INTERVIEW & TEXT BY MEGUMI YAMAMOTO
RELEASE DATE:2024/10/14
コロナ禍等で貧困率が上がった沖縄支援のために、食品をパッキングするスタッフとボランティアの皆さん
──今日はよろしくお願いします。最初に、団体のご活動について教えてください。
横手:
セカンドハーベスト・ジャパンは、日本で最初にできたフードバンクです。
創業者のマクジルトン・チャールズが、2000年1月、余剰になっている食品を困っている人たちのために役立てたいと、当時まだ日本にはなかったフードバンクの活動を始めました。
2002年にNPO法人になり、もう23年目になります。
パートナーである企業からいただいた余剰食品などを、母子家庭支援団体や高齢者施設、障がい者施設、児童養護施設や難民支援団体といったさまざまな支援団体や提携するフードパントリー(個人向けの食品配付拠点)を通じて、必要としている個人の方に提供しており、年間1,300トンほどの食品を扱う、日本では最大のフードバンクです。

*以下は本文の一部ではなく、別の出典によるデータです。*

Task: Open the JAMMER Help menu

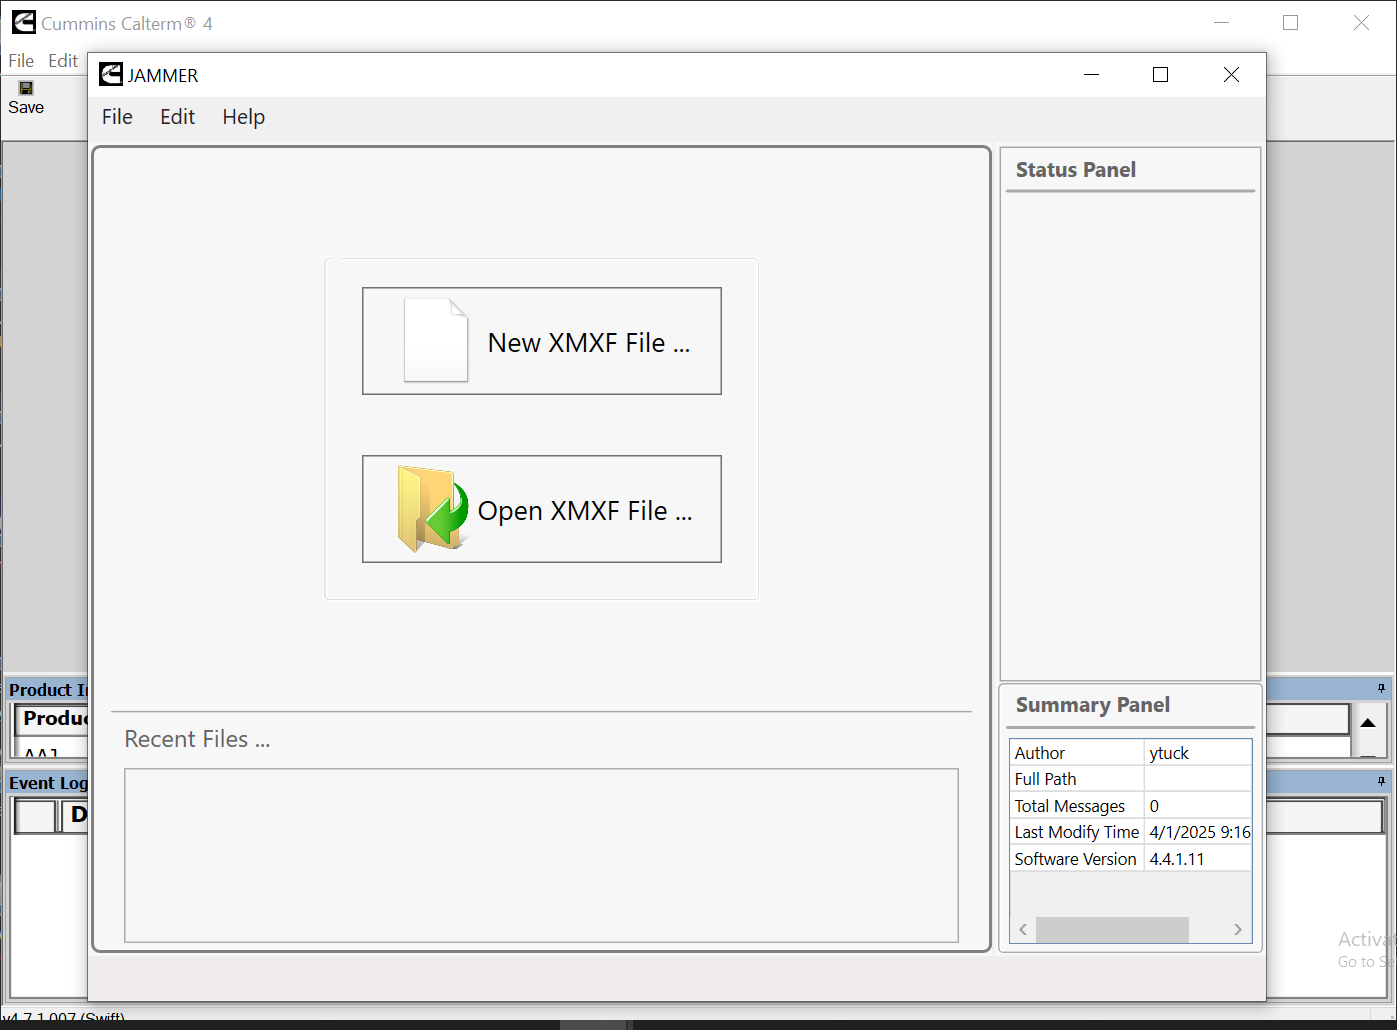Action: point(243,117)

10トントラックでの大型納品案件にも対応が可能な、セカンドハーベスト・ジャパンの基幹倉庫
──長い歴史があるのですね。
横手:
私たちの直営フードパントリー「marugohan(まるごはん)」では、毎週300世帯に食品を提供しています。また、行政や支援団体から依頼を受け、直接配送も行っています。毎週150箱ほど、多い時は月1,000箱ほどをお送りしています。
栄養のバランスを考えて、お米からおかず、調味料…、少しずついろいろなものを入れるようにしています。

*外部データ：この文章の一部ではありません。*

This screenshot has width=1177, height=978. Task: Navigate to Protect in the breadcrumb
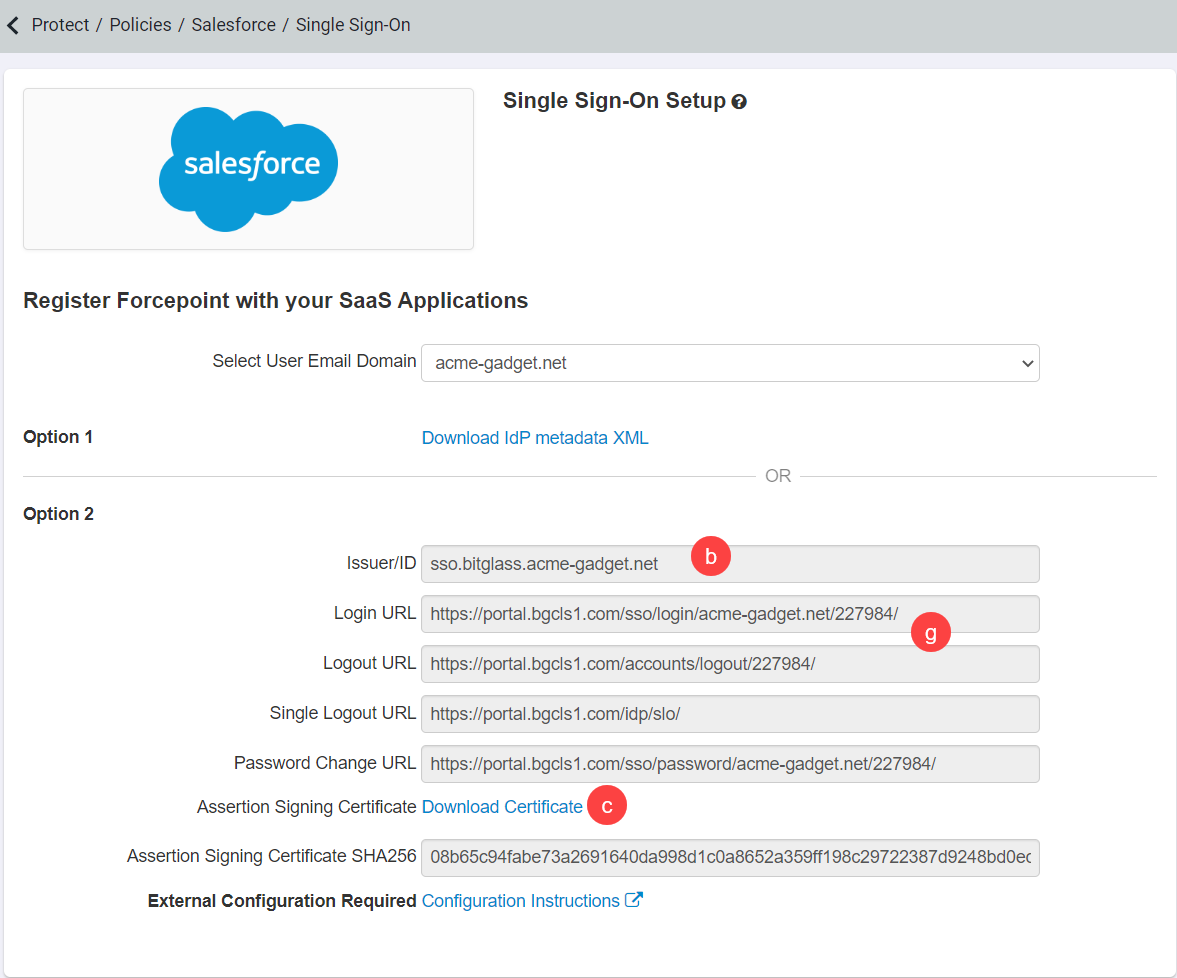click(60, 25)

他にも毎週土曜の午前中には、東京・上野の上野公園で、寄贈された食品をすぐに食べられる状態でパックしたお弁当を200〜500食ほど、ホームレスの方を中心にお配りしています。
また、お母さんとお子さんにのんびりすごしてもらえたらと、おやつと飲み物を用意した「キッズカフェ」を、毎週金曜・土曜の午後に開催しています。
子どもたちが食を通じて様々な体験ができる「Kids Café」
セカンドハーベスト・ジャパンの基幹倉庫には、ウォークイン冷蔵庫と冷凍庫を設置。温度データロガーを利用して、クラウド上で24時間温度管理を徹底している
──「フードバンク」という言葉はいろんなところで聞くようになりましたが、定義などはあるのでしょうか。
横手:
現在、全国にフードバンクと呼ばれる団体は270ほどありますが、「これがフードバンクである」という明確な定義づけはありません。独自に食品を扱い、必要な方に届けている団体はたくさんあって、子ども食堂やフードパントリーを併設しているところもあります。

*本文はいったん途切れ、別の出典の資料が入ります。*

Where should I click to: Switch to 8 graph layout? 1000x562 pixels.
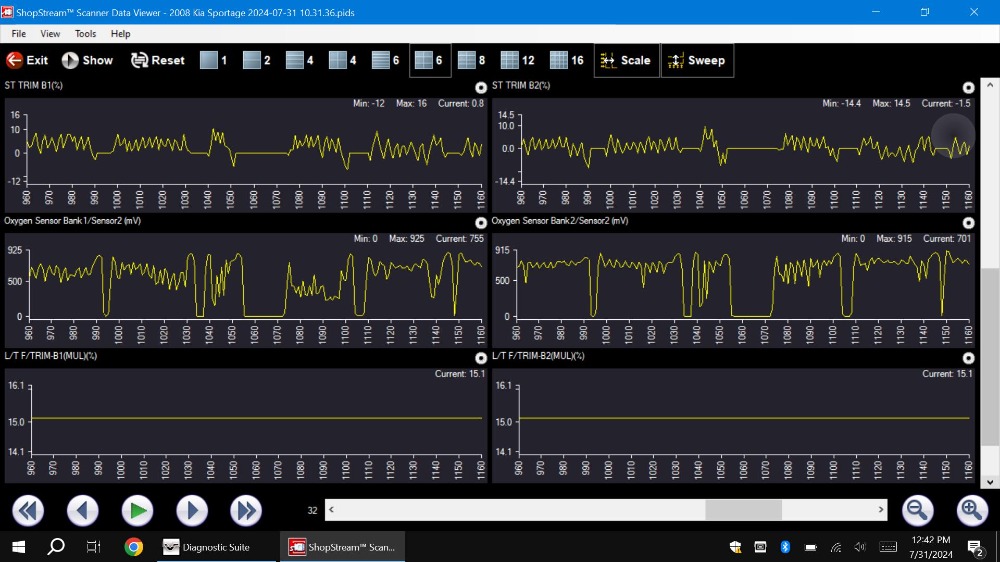(471, 60)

ただ、どんな形態での運営であっても、受け取る利用者にとって食べ物の「安全性」は重要ですし、食品を寄贈いただく企業にとっても自社ブランド食品の「安全性」を担保するというのは重要なことです。セカンドハーベスト・ジャパンは、安心・安全な食品を保管・管理し、提供するということに注意を払っています。
「日本フードバンク連盟に加盟する団体の認証要件のひとつとして、【2年に一度、衛生管理監査を受ける】必要があります。連盟から派遣される外部の食品衛生管理専門家によって実施され、安全・衛生面に関わる90以上のチェック項目があります」
横手:
冷凍・冷蔵食品は、温度のブレなく管理がしっかりできる冷凍・冷蔵庫が必要ですし、衛生面での管理も必要です。フードバンクが定着し、誰でも困った時に食にアクセスができる社会を目指し、食品を受け取る側として、企業さんが安心して食品を渡せる環境を作っておくことは非常に重要で、セカンドハーベスト・ジャパン含む日本フードバンク連盟の10の認証団体は、「フードバンクガイドライン」をフードバンク運営の指針としています。
このガイドラインは、フードバンクガイドラインが起草された2010年当時、全国フードバンクネットワークに賛同した11団体が関わって作成したもので、フードバンク団体を運営するにあたっての原則論として守るべき17の項目が記載されています
農林水産省や消費者庁など、フードバンク活動に関わる省庁と意見交換や施設見学などを実施
セカンドハーベスト・ジャパン直営のフードパントリー「marugohan(まるごはん)」。「自分たちが必要なものを、必要な量、受け取ることができます」
横手:
私たちの活動のひとつに、個人の方が直接食品を取りに来られる配付拠点「フードパントリー」があります。セカンドハーベスト・ジャパンのフードパントリー「marugohan」では、ショッピングスタイルをとっています。いろんな企業とのつながりがあるので、豊富な食品のラインナップを揃えられることが大きなメリットです。週に3日、木金土と開催しており、なかなかこれだけの頻度で開催しているパントリーは他にないと思います。
──誰でも利用できるのですか?
横手:
食品を必要としている方ならどなたでも。初回にIDを持参して登録していただき、2ヶ月間で5回まで利用できます。最近は、利用される5〜6割が外国人の方です。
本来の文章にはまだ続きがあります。